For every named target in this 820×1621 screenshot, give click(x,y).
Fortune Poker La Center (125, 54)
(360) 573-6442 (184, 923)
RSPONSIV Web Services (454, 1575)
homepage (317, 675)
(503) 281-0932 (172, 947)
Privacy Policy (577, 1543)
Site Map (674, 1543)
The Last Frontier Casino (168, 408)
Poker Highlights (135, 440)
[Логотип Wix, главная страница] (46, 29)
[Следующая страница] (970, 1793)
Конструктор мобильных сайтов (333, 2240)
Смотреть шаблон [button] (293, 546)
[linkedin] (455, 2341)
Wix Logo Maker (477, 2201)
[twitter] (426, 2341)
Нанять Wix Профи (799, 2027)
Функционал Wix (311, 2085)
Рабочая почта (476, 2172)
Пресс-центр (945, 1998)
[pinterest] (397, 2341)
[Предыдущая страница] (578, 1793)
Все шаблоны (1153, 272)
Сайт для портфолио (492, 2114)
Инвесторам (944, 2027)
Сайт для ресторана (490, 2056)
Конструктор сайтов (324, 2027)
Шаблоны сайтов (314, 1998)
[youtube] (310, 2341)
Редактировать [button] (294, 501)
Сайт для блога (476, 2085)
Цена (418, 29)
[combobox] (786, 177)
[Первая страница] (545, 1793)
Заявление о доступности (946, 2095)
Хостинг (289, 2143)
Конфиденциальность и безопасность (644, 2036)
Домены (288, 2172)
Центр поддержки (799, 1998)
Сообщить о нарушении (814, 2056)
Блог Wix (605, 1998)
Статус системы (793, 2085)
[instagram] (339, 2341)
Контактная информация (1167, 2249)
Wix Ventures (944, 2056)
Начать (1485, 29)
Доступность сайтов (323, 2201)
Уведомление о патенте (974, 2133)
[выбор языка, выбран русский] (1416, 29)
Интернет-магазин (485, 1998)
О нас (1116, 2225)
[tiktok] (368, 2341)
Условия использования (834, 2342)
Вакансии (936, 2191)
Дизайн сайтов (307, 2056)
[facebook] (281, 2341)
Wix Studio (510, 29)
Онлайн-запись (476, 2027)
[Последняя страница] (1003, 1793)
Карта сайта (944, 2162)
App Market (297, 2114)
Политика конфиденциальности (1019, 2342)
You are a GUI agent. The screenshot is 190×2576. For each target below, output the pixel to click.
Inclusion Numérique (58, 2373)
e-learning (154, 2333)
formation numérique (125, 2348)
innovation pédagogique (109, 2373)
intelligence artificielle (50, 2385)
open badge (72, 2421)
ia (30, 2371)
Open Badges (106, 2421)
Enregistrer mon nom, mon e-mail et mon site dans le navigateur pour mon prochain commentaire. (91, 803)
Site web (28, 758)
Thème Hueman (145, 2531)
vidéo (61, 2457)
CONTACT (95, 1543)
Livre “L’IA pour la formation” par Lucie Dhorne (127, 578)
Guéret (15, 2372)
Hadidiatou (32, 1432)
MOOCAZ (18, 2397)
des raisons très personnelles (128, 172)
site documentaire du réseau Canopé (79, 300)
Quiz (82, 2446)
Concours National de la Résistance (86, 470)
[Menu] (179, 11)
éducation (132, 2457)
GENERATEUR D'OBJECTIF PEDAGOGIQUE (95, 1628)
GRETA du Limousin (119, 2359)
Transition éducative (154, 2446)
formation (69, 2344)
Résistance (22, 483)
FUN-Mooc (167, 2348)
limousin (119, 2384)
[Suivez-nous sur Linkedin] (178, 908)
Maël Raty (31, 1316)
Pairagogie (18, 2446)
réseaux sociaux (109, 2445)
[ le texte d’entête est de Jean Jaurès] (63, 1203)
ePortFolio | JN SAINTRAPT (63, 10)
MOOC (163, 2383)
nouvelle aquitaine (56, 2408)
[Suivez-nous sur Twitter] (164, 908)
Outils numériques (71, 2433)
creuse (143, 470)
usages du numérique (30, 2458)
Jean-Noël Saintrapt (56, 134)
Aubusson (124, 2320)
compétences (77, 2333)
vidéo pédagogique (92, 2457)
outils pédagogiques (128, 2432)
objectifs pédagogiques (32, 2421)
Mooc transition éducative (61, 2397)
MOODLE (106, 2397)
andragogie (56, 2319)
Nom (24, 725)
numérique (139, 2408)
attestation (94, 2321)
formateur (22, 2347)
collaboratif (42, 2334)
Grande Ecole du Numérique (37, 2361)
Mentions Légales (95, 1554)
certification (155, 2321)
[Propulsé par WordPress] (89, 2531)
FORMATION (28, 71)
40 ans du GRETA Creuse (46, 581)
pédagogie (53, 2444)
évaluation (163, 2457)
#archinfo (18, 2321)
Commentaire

**Exercise objective**
Where in the records does the word "GRETA" appear? Copy each line that holds it.

**Reply to the exercise**
GRETA du Limousin (119, 2359)
40 ans du GRETA Creuse (46, 581)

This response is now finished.